5. Hydrogen FCEVs are on the roads today and are zero emission, emitting only water at the tailpipe. They provide drivers with a very familiar driving experience comparable with equivalent diesel and petrol cars. They can be refuelled with hydrogen in a few minutes, from refuelling stations that can be retrofitted into existing forecourts.

6. Delving into the forthcoming bill, hydrogen refuelling is mentioned but it is nonetheless weighted heavily towards battery charging and the term 'charging' is dominant; 'Part 2 Electric Vehicles: Charging'. If this is meant to include refuelling with hydrogen, it will be widely misunderstood.

7. We believe the UK has the potential to be the home of a burgeoning hydrogen industry that is on the cusp of taking a leadership role on the world stage, with the expertise, jobs and skills to match but to do so, support for BEVs and FCEVs must be more balanced. While the key manufacturers in Germany, Japan, Korea and China in particular are committed to hydrogen, the UK operations of the multi-national manufacturers are only running BEV programmes. Consequently, the UK is in danger of assuming this state of affairs is universal and getting left behind. We hear a lot about technical neutrality but this bill does not demonstrate such neutrality.

BEV’s cannot provide the whole solution

8. We have to move on from combustion engines for numerous reasons – air quality, carbon emissions, decoupling from fossil fuels and the fundamental inefficiency of combustion engines. The one point of agreement is that we are moving from mechanical powertrains to electric powertrains. The two key candidates for the future are hydrogen fuel cell electric vehicles (FCEVs) and battery electric vehicles (BEVs).

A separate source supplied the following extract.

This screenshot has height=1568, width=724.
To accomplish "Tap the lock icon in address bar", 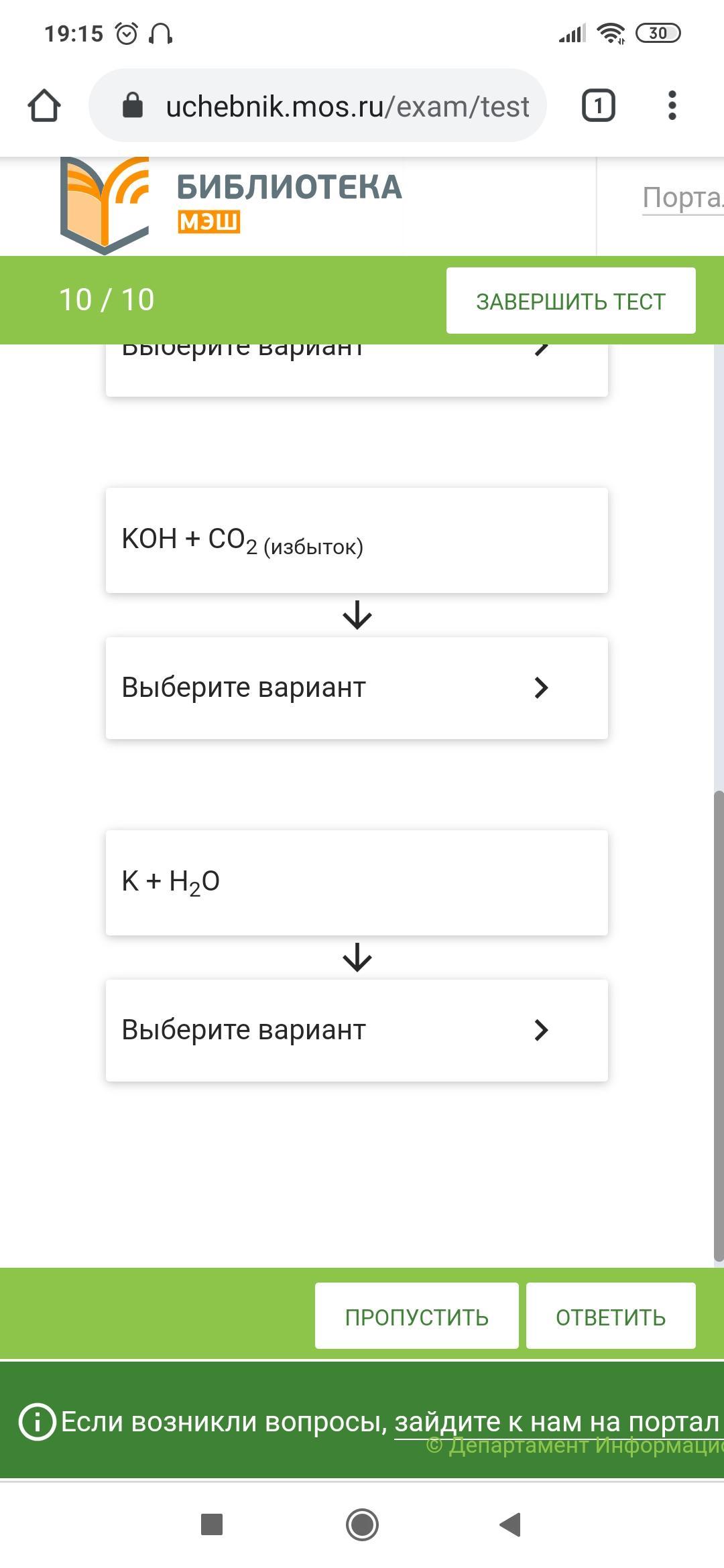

9. If we are going to develop a sustainable transport system, the key metric we need to pursue is energy efficiency. Supporting ourselves on renewable energy rather than fossil reserves is akin to living off revenue rather than capital; we therefore have to switch from managing supply to meet demand to managing demand to meet supply. Reducing demand by increased efficiency allows a greater degree of economic utility and quality of life.

10. Efficiency is also the key to our other critical environmental issues – carbon emissions and local air pollution. More efficient cars will generate less carbon if using electricity from fossil sources AND they will enable a swifter transition to supporting our transport with renewable energy. Both hydrogen and electricity eliminate local NOx production but the most significant source of particulates have already become tyres and brakes, through the mandated use of effective particulate filters, and these particulate emissions are pro rata to weight of the vehicle – which is very tightly correlated to efficiency.

11. FCEVs and BEVs have very different characteristics and we need them both but for different applications. Vehicle efficiency is dependent on weight and batteries are heavy and always will be, unless we discover a new element in the periodic table between Lithium and Hydrogen. Therefore, although a BEV for short range is very efficient, a BEV rapidly becomes very inefficient for any range over 100 miles.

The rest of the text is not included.